Paul comenzó a vestirse. Se sentía excitado por la idea de que su padre iba a venir. Habían pasado muy poco tiempo juntos desde que el Emperador le había ordenado aceptar el feudo de Arrakis.
Yueh se acercó a la mesa en forma de L, pensando: Cómo ha madurado en estos últimos meses. ¡Qué inutilidad! ¡Oh, qué triste inutilidad! Y se recordó a sí mismo: No debo fallar. Lo que hago lo hago con la seguridad de que mi Wanna no sufrirá más a causa de esas bestias Harkonnen.
Paul se le unió al lado de la mesa, abotonándose la chaqueta.

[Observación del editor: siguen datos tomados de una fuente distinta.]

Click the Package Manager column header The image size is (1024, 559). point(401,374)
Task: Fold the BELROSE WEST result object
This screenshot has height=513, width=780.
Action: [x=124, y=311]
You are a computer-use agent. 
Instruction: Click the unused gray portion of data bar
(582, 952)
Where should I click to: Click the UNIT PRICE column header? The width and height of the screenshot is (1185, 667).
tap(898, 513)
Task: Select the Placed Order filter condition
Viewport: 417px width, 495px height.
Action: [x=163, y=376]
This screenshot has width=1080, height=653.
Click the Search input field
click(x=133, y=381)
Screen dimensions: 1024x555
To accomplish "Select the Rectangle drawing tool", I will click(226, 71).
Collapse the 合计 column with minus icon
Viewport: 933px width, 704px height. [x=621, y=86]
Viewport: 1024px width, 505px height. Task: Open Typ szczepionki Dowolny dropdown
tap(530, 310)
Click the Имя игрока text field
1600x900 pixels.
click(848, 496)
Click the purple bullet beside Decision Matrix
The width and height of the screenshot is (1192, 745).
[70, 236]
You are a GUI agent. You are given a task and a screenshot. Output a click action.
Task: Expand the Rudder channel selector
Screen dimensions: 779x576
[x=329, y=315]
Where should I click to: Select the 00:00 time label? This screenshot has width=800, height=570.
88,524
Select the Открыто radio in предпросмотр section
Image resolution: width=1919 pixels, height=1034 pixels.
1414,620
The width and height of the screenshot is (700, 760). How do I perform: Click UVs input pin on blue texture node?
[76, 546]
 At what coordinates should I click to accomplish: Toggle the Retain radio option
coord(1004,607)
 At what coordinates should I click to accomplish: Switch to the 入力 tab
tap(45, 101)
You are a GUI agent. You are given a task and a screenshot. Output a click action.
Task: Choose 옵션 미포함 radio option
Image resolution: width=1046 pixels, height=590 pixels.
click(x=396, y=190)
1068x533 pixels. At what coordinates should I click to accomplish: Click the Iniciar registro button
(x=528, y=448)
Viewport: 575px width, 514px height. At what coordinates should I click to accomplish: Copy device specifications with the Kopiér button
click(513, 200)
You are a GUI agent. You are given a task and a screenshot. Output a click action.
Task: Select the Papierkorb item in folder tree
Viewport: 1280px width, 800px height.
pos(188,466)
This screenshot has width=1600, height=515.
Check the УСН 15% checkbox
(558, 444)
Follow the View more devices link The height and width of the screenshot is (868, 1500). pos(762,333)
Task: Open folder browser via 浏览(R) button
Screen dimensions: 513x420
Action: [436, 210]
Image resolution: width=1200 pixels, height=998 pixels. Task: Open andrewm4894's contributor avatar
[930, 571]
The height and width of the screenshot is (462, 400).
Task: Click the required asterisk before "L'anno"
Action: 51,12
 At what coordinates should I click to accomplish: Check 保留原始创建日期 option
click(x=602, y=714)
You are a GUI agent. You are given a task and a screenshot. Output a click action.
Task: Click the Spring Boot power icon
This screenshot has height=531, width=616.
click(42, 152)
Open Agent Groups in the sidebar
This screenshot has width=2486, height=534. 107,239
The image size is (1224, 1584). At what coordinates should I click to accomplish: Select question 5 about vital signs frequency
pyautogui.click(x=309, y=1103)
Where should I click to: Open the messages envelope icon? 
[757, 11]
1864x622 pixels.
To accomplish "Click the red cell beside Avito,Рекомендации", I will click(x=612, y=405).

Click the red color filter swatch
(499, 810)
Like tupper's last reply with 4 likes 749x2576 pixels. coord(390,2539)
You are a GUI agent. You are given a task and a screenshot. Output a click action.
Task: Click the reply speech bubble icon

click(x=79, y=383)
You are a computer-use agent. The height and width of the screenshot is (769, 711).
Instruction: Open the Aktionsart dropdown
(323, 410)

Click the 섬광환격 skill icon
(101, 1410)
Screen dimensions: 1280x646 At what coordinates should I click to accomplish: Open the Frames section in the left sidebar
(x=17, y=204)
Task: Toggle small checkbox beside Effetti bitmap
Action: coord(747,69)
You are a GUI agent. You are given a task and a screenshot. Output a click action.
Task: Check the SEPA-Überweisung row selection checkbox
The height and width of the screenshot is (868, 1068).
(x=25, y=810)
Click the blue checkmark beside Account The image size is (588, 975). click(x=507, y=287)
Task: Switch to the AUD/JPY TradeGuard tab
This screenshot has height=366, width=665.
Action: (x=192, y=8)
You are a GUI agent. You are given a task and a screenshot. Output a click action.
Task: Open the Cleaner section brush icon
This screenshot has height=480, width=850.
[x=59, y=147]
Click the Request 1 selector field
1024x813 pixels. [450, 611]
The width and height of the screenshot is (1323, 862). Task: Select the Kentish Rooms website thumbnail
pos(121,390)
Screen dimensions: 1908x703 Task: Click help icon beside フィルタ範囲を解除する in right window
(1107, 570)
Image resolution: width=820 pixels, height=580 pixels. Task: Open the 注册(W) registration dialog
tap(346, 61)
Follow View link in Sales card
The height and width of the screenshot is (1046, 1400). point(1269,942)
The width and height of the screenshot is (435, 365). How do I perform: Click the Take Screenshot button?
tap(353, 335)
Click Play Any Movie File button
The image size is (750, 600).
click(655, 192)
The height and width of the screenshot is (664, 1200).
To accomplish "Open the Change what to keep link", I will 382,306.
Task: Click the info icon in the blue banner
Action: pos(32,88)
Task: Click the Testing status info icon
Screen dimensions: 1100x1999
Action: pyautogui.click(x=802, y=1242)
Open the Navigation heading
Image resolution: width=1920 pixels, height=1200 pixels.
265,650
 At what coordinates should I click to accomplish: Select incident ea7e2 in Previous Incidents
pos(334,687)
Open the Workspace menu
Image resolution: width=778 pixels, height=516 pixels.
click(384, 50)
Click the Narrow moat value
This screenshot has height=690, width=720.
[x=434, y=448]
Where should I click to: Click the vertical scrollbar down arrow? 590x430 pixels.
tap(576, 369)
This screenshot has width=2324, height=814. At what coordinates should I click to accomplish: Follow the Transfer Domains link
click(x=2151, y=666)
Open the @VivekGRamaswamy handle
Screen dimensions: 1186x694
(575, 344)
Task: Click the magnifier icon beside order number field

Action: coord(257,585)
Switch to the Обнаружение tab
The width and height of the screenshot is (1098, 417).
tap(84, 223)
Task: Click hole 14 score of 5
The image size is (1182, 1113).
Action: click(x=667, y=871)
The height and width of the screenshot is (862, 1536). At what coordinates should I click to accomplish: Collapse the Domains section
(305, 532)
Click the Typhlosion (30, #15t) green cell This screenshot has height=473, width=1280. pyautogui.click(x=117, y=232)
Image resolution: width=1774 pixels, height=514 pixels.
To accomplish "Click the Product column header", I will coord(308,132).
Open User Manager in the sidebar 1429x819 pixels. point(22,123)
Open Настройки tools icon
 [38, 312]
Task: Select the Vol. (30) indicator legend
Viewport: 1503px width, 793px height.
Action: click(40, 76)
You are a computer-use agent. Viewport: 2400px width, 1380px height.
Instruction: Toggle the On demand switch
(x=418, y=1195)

—¿Qué deberé estudiar durante el viaje?
—Ah… las formas de vida terrestres de Arrakis. Parece que algunas se han adaptado estupendamente al planeta. No está claro cómo ha sido. Tendré que consultar al ecólogo planetario cuando lleguemos… al doctor Kynes… y ofrecerle mi ayuda en sus investigaciones.
Y Yueh pensó: ¿Qué es lo que estoy diciendo? Soy hipócrita conmigo mismo.
—¿Habrá algo sobre los Fremen? —preguntó Paul.